Il y a également le sentiment que les comédiens peuvent improviser alors que tout est très écrit... La question de l’interprétation est sans aucun doute ma préoccupation principale. On ne peut obtenir ce sentiment d’improvisation qu’en travaillant beaucoup, jusqu’à atteindre une fluidité dans ce qui est joué... ça ne peut fonctionner qu’avec une très bonne mémorisation du texte, et des places, et des déplacements. C’est à partir de ce moment, et il faut déjà quelques prises pour en arriver là, que l’on peut réellement commencer à avancer... Ensuite, il faut poursuivre, travailler sur les changements de tempo, sur la durée des pauses et des silences, sur une phrase plutôt chuchotée que dite à un niveau normal, et sur différentes indications propres à chaque scène... On se rapproche alors d’un travail musical, et c’est à partir de là que les qualités d’interprétation et de fantaisie des acteurs peuvent et doivent se faire entendre. C’est un travail de longue haleine qui peut nécessiter quinze ou vingt prises, ou plus, pour que la scène soit parfaitement crédible et émouvante. Travail absolument indispensable qui donne aux acteurs la liberté que vous pouvez prendre pour de l’improvisation. Il y a aussi ce choix de tourner dans des espaces intimes et peu nombreux, proches du huis clos... Les choses de l’intime se jouent dans les chambres et dans les cuisines, pas sur les Grands Boulevards. Je filme là où ça se joue. Par ailleurs, quand on a de si petits budgets, perdre la moitié du temps de tournage à se déplacer d’un décor à un autre est totalement absurde. Par définition, un huis clos est un lieu où l’on n’entre pas, ce qui s’y passe reste secret. Moi j’y entre et je m’y installe. Le huis clos n’existe donc plus puisque les portes ont été ouvertes. C’est un reproche qui revient souvent, aussi couillon que celui sur mes dialogues prétendument littéraires. Je ne suis pas mécontent d’écrire moins pauvrement et d’essayer de mettre des mots au plus juste sur des sentiments ou des sensations. Ce que j’entends dans de nombreux films ou dans le métro, c’est du charabia.

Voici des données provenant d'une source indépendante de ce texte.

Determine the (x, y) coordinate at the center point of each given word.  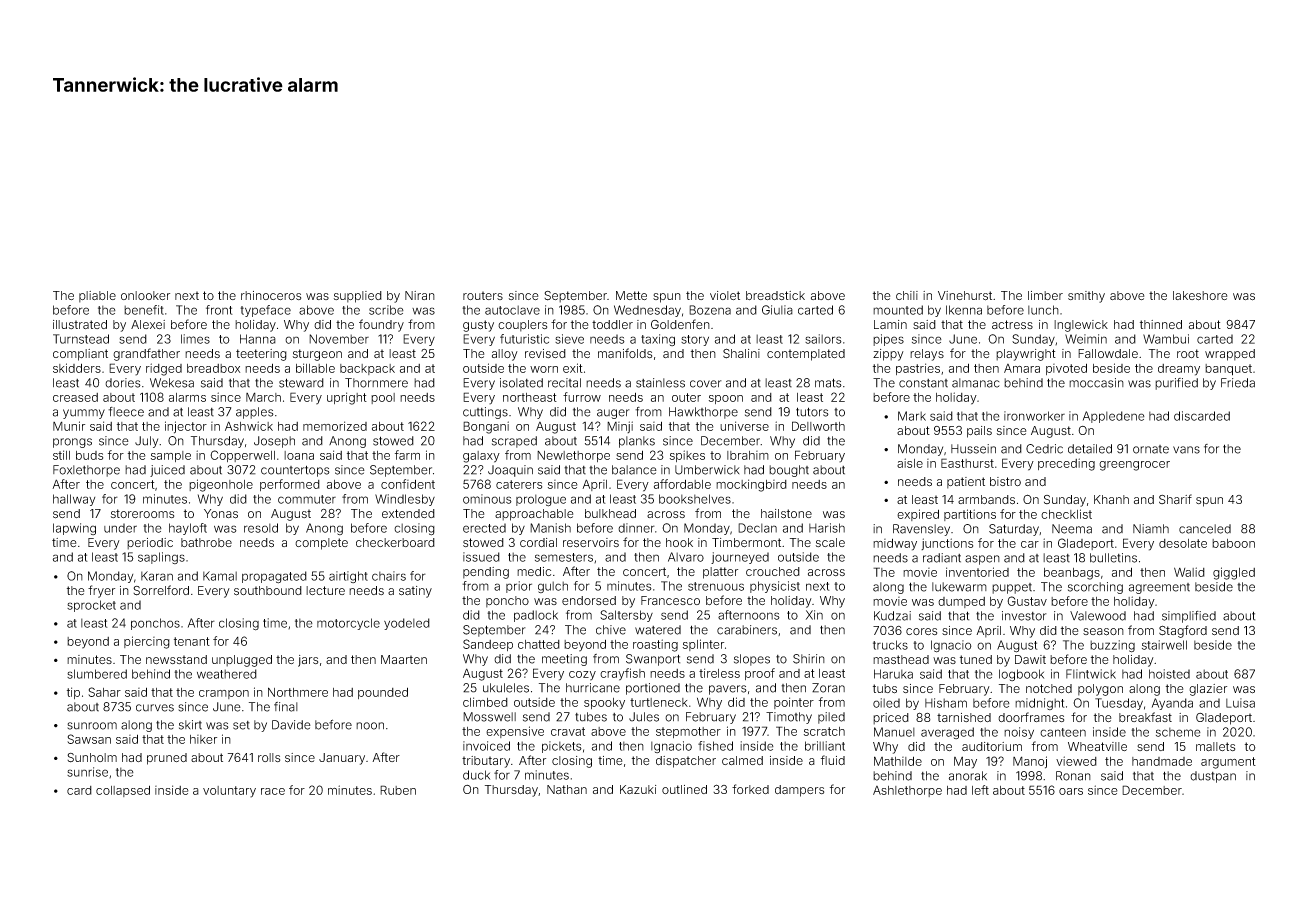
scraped (514, 442)
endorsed (589, 600)
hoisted (1169, 674)
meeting (564, 660)
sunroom (92, 726)
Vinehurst (965, 296)
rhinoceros (271, 295)
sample (171, 456)
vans (1186, 450)
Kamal (220, 576)
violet (725, 295)
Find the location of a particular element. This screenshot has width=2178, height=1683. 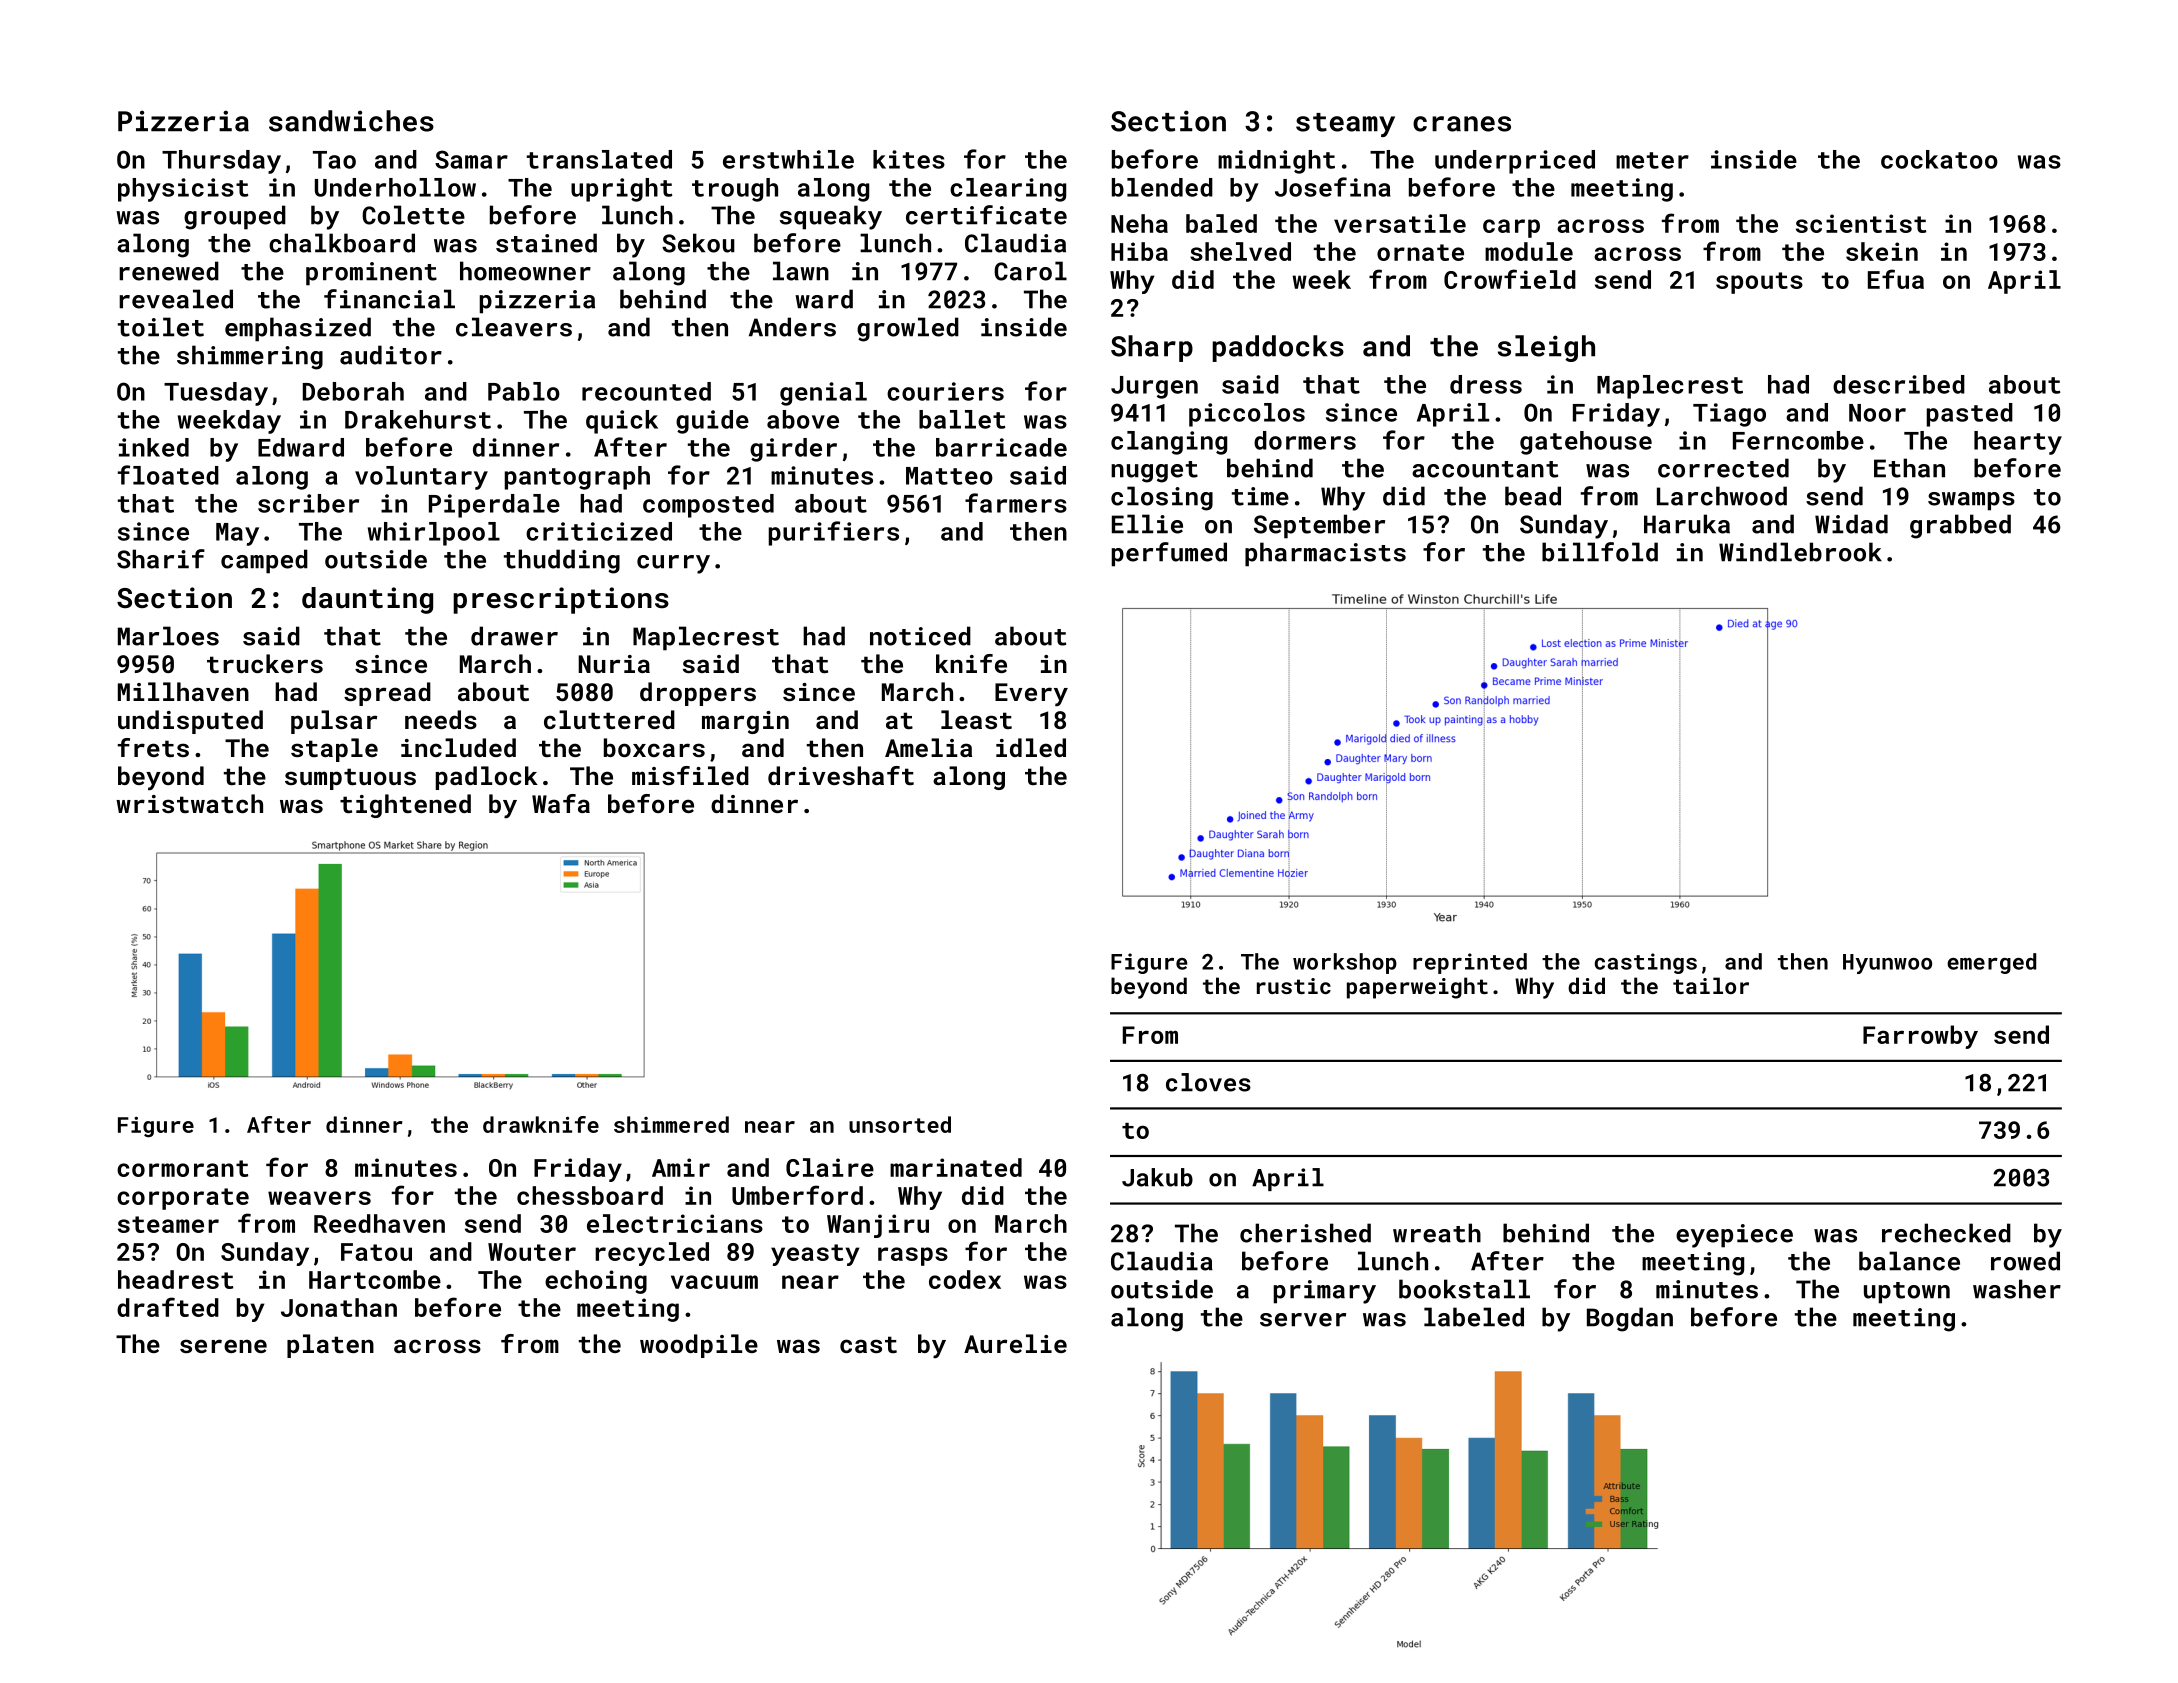

electricians is located at coordinates (675, 1223).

Les dialogues de la télé-réalité n’ont jamais excité mon imagination... 41


« C’est pas parce qu’on a écrit une scène qu’on en sait beaucoup plus que ça, elle reste à découvrir, on n’en connaît pas toutes les couleurs. » Quel est pour vous l’intérêt de tourner chronologiquement ? Ça me permet de voir le film avancer, comme une peinture. C’est pas parce qu’on a écrit une scène qu’on en sait beaucoup plus que ça, elle reste à découvrir, on n’en connaît pas toutes les couleurs. En travaillant dans la chronologie, si la logique de la scène amène quelque chose d’inattendu, on peut mettre davantage l’accent sur une humeur, une tristesse ou au contraire une lueur de joie, qui n’étaient pas forcément envisagées à la lecture des dialogues. Je peux alors commencer à tourner la scène suivante en intégrant ce sur quoi on a mis la main précédemment. Tourner en planséquence comme je le fais va dans le même sens, ça me permet d’entendre et de comprendre mieux la scène dans sa durée... je filme « live », c’est pas une émotion qui se fabrique au montage. Ça facilite grandement la vie et le travail des acteurs autant que le mien. 42

Dans ce film, vous abordez la question des rapports amoureux dans une relation utopique... Je ne vois pas en quoi cette relation est utopique. Elle est évidemment singulière, comme toute relation sentimentale. Singulière et complexe car nous sommes des êtres riches, souvent incompréhensibles et « ondoyants », comme le disait Montaigne. Si ça ondoie, ça bouge, et j’ai toujours essayé de filmer ces mouvements intérieurs dans leur plus grande mobilité. Rodin, pas si loin, disait justement : « J’ai toujours essayé de rendre les mouvements intérieurs par la mobilité des muscles ». Le plaisir que vous évoquez est-il toujours le même à chaque film ? Si je ne me goure pas sur le choix des comédiens, le plaisir est bien là. Je regrette seulement de ne pas tourner avec certains acteurs de grande notoriété qui n’en ont pas assez le désir. Si je faisais des films plus populaires, on peut supposer que j’aurais accès à une grande partie de certains d’entre eux. Par ailleurs, je n’ai jamais voulu travailler avec des acteurs qui auraient été payés plus cher que moi. Peut-être que je ne souhaitais pas devenir l’un de leurs employés... Qu’est-ce qui vous intéresse chez un acteur ? Le savoir-faire de beaucoup de comédiens ne me rassure pas du tout. J’aime autant tourner avec des amateurs qu’avec des professionnels, pourvu qu’ils me plaisent et que je crois en leurs possibilités d’incarner le personnage. Il y a aussi des virtuoses qui ont envie de travailler, de progresser à l’intérieur des scènes. C’est le cas d’Isabelle Huppert, par exemple. Faire quinze ou vingt prises ne la rebute pas, c’est quelqu’un qui aime travailler, autrement dit s’améliorer. Dans le film que nous avons fait ensemble, La Vengeance d’une femme, ce sont évidemment toujours les dernières prises qui ont été choisies.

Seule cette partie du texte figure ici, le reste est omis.